The boat has a draft of 4.50 ft with the standard fin keel.

The boat is normally fitted with a small 3 to 6 hp outboard motor for docking and maneuvering.

The design has sleeping accommodation for four people, with a double "V"-berth in the bow cabin and two straight settee berths in the main cabin. The galley is located on the port side just aft of the bow cabin and is equipped with a two-burner stove. The head is located just aft of the bow cabin on the starboard side underneath a seat cushion. Cabin headroom is 56 in.

For sailing downwind the design may be equipped with a symmetrical spinnaker.

The design has a PHRF racing average handicap of 159 and a hull speed of 6.2 kn.

==Reception==
In a 2010 review Steve Henkel wrote, "this boat was designed and built in Santa Cruz, CA, a hotbed of sailboat innovation tucked along the shore of Monterey Bay on the Pacific Ocean.
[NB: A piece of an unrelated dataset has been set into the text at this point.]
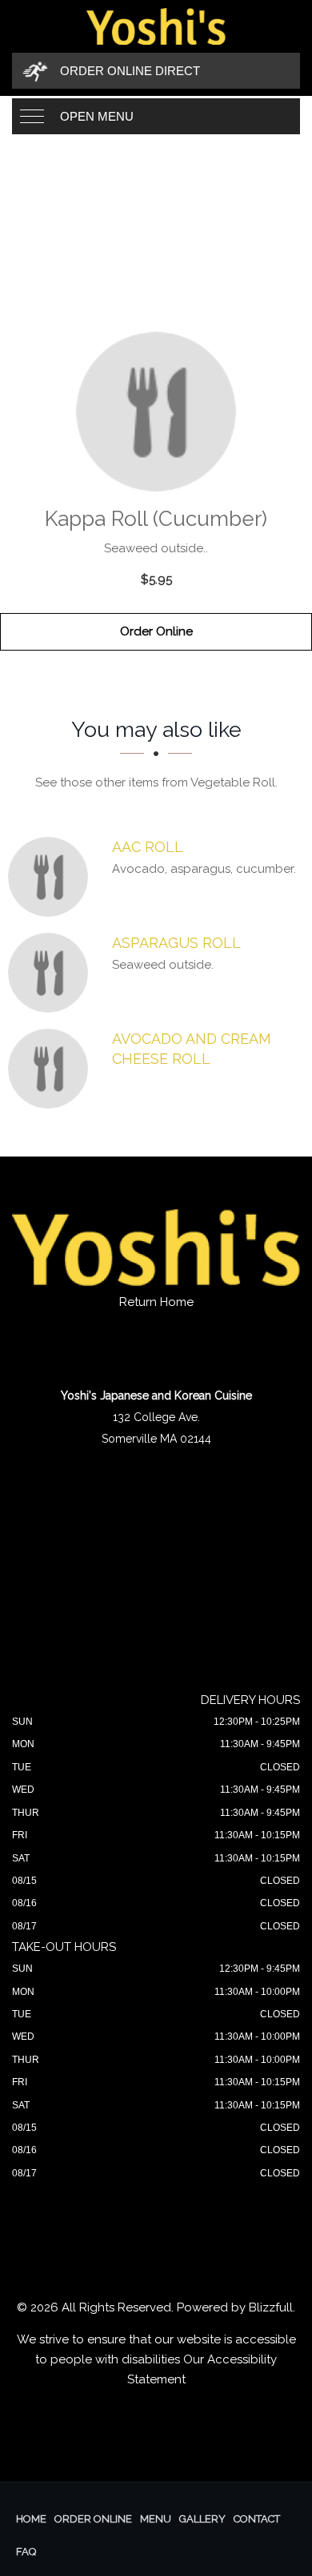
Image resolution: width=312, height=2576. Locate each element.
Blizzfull (271, 2307)
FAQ (26, 2552)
George Olson, owner of Pacific Boats, wanted to create a boat that would fast, rate well under MORC rules, look good, and be comfortable. It needed to be light in weight, but not necessarily in the extreme. When this boat came along in 1985, Santa Cruz was the center of ULDB activity. ULDB stands for Ultra Light Displacement Boat, meaning a D/L under 100. With a D/L of 135, the Olson 25 is more manageable in light air than she would have been as a strictly conceived ULDB. She was popular as a PHRF and one-design racer, especially in the Monterey Bay area, but in the downward economy, which came shortly after her introduction, business suffered, and eventually Ericson began building her until that firm too went by the wayside. Best features: An open stern makes the transom-mounted outboard engine easier to manage. A nice finish below includes Bruynzeel plywood with satin finished regina mahogany veneer, and a teak and holly cabin sole. The companionway step can do double duty as a cocktail table. A bench seat athwartships between twin Igloo coolers is a unique and handy arrangement. Worst features: None identified."

A 2010 Sail Magazine review described the boat as, "a sporty classic [that] offers the opportunity to go back to the basics on the race course".